▸ **Text to read**:
%%

As Indiana considers revamping its civil forfeiture law, the federal government has given state and local law enforcement a mechanism to potentially do an end-run around whatever reforms are made.
The U.S. Department of Justice issued a directive July 19 that essentially rolled back the limitations placed on asset seizures during the Obama administration. This gives police and sheriff departments across the country the ability to use federal rules to seize and keep the property of individuals who have not been charged with or convicted of a crime.
Civil forfeiture is widely criticized by Republicans and Democrats, conservatives and liberals alike. But in announcing the policy change, U.S. Attorney General Jeff Sessions touted the practice as taking back ill-gotten gains, preventing new crimes and weakening criminal organizations. In addition, he continued, the money from the assets is used to fund new equipment and training for law enforcement.
“In departments across this country, funds that were once used to take lives are now being used to save lives,” Session said.
Timothy Morrison, Indiana University Maurer School of Law adjunct faculty member and retired first assistant U.S. attorney for the Southern District of Indiana, said giving law enforcement the ability scoop up property has drawbacks as well as benefits. It is not a black-and-white issue.
Even so, he acknowledged, “I’m not sure if the headaches you get are worth all the effort.”
Civil forfeiture can get drugs, money and weapons off the streets. Taking the resources can cut a criminal operation’s ability to hurt, threaten and kill.
However, Morrison said, the practice is prone to abuse. Innocent people who had no part in breaking the law and are never even arrested can lose their property. “And many law enforcement officials are not happy (with civil forfeiture) because they see it as the money controlling the investigation,” he said, explaining departments have the financial incentive to go after the person with the most assets rather than the most dangerous individual.
The directive from the Justice Department lifts the restrictions on federal adoption. This allows state and local law enforcement to take property they believe is tied to a crime and forfeit it to the federal government thus circumventing any state laws prohibiting civil forfeitures. In turn, the federal administration kicks back 80 percent of the assets to the local police, sheriff and prosecutors.
Indianapolis attorney Todd Ess has represented individuals contesting the civil forfeiture of their property and has testified about the state’s forfeiture laws before the Indiana Legislature. He expects the Justice Department’s reversal will bring more activity to the courthouse.
“There might be an uptick in the number of civil forfeitures filed in federal court, which is exactly what Sessions’ order is designed to do: keep forfeitures out of state courts,” he wrote in an email.
During the 2017 session of the Indiana General Assembly, 10 bills were introduced that dealt with civil forfeiture. Two of the measures would have divided the proceeds differently among the state agencies. Five proposals would have required a conviction before the property could be seized and of those, four would have taken the extra step of prohibiting federally adopted forfeiture.

%%

▸ **Record set**:
%%

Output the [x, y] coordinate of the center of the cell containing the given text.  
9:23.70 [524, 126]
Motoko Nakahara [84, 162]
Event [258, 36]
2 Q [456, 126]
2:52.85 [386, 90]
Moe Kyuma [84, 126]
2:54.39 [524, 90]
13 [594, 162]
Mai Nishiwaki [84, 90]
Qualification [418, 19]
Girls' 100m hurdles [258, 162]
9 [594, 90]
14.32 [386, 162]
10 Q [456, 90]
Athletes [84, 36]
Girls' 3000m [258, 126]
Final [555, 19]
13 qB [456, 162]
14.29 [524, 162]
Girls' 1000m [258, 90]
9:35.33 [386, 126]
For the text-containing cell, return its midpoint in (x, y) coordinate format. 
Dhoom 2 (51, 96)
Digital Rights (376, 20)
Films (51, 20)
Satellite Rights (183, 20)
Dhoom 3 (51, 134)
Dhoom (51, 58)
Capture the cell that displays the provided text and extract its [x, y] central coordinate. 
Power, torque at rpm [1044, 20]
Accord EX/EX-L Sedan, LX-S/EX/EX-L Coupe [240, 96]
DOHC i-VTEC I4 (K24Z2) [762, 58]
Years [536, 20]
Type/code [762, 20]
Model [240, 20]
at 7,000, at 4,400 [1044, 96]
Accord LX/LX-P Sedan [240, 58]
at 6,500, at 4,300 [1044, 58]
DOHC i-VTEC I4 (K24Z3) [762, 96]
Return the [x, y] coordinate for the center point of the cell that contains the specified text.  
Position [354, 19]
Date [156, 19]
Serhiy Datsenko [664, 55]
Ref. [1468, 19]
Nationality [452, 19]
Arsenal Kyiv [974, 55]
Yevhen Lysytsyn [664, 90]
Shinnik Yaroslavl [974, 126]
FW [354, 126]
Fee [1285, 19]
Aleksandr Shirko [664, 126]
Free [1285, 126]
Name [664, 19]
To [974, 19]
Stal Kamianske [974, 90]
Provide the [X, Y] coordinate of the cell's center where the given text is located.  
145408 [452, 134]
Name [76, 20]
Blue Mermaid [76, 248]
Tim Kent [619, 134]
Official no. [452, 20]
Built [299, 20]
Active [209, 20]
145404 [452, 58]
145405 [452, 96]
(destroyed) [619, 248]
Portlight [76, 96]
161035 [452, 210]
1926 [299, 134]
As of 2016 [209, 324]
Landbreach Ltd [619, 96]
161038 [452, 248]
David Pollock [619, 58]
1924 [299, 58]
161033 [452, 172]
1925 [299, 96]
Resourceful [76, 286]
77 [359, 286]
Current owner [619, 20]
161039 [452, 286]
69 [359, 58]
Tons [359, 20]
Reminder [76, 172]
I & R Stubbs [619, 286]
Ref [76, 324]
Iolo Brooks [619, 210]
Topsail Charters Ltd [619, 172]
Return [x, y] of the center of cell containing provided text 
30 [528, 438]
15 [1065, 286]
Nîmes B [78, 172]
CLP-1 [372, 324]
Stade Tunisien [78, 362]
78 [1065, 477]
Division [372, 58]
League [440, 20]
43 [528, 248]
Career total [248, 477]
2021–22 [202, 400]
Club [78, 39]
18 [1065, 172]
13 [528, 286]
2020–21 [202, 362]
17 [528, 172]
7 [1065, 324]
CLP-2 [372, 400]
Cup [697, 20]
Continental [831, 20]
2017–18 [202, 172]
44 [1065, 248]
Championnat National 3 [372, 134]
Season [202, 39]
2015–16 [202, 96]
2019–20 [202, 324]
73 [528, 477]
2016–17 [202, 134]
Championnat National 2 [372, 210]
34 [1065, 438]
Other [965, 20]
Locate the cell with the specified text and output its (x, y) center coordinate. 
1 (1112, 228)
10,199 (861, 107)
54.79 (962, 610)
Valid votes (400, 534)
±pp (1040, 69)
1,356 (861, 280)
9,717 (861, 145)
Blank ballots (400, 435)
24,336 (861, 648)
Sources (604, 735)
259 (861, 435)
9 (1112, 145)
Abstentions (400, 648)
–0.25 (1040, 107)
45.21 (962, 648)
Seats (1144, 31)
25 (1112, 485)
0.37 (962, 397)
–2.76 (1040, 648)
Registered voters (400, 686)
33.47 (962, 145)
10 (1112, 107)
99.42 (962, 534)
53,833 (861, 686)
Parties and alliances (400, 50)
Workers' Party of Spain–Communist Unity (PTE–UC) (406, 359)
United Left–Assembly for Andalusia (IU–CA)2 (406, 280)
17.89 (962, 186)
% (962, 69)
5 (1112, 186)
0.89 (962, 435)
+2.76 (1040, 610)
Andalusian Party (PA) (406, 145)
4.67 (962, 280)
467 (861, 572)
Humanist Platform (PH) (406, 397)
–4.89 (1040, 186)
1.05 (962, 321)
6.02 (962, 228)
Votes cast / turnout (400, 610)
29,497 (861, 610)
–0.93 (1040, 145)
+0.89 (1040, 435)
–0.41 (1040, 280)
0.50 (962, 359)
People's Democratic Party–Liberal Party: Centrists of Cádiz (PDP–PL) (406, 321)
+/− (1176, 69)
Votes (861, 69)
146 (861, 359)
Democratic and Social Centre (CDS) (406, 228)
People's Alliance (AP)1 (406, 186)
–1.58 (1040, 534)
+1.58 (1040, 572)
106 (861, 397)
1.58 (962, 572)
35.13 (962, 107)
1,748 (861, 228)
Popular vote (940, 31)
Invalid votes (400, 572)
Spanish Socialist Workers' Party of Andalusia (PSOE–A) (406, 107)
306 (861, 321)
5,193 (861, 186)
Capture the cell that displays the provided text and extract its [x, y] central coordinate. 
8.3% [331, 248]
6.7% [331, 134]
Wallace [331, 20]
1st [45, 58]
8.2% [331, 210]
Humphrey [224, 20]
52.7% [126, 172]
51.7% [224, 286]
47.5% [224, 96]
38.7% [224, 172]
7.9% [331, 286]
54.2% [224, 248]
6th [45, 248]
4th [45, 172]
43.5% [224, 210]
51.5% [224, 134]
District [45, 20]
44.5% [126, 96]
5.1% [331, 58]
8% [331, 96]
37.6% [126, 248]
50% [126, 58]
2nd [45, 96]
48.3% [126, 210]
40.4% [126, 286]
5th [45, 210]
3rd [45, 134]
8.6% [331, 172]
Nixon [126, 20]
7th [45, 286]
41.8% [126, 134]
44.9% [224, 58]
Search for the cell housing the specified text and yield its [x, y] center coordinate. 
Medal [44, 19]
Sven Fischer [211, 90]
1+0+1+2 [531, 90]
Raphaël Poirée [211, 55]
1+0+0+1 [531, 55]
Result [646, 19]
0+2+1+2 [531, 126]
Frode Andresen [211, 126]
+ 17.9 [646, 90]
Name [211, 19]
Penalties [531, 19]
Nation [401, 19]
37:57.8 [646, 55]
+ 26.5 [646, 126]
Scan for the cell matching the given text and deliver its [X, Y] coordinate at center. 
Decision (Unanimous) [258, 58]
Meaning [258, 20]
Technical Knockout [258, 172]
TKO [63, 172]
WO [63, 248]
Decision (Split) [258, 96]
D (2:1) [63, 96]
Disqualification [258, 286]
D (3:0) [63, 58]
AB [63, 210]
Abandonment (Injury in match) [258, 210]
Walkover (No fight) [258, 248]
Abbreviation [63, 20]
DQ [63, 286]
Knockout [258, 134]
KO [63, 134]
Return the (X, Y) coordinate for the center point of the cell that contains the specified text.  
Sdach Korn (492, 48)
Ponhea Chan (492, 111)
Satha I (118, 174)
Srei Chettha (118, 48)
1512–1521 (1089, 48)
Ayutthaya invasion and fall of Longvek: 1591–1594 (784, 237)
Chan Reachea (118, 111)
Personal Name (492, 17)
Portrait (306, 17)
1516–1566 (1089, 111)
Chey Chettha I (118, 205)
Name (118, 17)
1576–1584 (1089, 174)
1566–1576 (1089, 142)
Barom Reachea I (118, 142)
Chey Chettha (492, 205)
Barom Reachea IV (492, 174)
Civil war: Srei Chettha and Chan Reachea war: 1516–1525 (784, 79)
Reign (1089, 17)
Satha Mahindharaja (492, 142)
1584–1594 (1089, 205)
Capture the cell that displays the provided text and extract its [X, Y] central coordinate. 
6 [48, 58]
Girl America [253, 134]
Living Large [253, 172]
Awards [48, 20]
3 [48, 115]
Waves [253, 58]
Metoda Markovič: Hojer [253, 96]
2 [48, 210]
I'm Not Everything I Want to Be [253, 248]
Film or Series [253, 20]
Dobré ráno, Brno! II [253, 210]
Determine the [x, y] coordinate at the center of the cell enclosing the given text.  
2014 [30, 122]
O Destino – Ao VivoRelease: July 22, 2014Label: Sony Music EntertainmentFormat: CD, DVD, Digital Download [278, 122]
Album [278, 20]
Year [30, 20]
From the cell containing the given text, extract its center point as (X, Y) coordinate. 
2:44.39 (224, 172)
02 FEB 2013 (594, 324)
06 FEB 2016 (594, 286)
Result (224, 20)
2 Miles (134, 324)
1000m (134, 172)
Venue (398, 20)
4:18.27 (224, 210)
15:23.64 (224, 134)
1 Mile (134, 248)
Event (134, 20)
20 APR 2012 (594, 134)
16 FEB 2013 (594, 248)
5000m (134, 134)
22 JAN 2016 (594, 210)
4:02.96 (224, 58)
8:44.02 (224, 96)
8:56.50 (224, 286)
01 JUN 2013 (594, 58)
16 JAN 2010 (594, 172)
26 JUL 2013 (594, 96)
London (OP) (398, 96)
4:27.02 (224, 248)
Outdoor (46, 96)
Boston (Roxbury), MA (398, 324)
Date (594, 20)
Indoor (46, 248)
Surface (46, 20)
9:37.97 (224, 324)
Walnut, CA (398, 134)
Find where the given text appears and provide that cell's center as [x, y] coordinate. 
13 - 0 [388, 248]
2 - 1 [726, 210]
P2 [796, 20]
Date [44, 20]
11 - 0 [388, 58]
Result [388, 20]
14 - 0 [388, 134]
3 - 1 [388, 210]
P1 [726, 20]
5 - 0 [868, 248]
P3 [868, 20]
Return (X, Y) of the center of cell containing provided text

%%

▸ **What needs to be done**:
Answer these questions from the civil forfeiture article:
(a) On what date did the U.S. Department of Justice issue its directive?
(b) What percentage of the assets does the federal administration kick back to local police, sheriff and prosecutors?
(c) How many bills dealing with civil forfeiture were introduced during the 2017 session of the Indiana General Assembly?

▸ **Result for this task**:
(a) July 19
(b) 80 percent
(c) 10